* WORK ITEM: Your answer must consist solely of the line containing "[−] (146, 927)" and all subsequent lines through the end of the entries, reproduced exactly.

---- RECORDED INFORMATION

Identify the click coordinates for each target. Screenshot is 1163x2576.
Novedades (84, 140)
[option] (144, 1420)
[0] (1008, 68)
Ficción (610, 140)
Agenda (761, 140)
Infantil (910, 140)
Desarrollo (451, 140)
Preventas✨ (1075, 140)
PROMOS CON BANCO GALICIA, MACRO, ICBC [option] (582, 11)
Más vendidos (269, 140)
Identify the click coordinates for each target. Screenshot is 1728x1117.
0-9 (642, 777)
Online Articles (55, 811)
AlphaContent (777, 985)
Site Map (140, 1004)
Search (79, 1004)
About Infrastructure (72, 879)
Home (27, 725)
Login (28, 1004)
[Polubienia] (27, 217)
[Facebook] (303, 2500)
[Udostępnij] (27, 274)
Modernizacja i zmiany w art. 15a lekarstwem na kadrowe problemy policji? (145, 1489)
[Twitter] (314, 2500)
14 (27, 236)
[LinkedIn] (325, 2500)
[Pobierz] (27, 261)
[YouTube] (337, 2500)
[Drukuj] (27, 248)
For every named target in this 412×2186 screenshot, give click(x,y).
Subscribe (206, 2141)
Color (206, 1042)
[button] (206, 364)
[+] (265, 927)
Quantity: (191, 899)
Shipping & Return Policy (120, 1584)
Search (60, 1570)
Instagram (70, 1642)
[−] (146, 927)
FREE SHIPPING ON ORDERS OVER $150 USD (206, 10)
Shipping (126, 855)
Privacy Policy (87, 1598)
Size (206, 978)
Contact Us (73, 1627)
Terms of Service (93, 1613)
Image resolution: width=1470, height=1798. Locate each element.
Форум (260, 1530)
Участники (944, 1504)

--------

* YOUR RESPONSE:
[−] (146, 927)
FREE SHIPPING ON ORDERS OVER $150 USD (206, 10)
Shipping (126, 855)
Privacy Policy (87, 1598)
Size (206, 978)
Contact Us (73, 1627)
Terms of Service (93, 1613)
Image resolution: width=1470, height=1798. Locate each element.
Форум (260, 1530)
Участники (944, 1504)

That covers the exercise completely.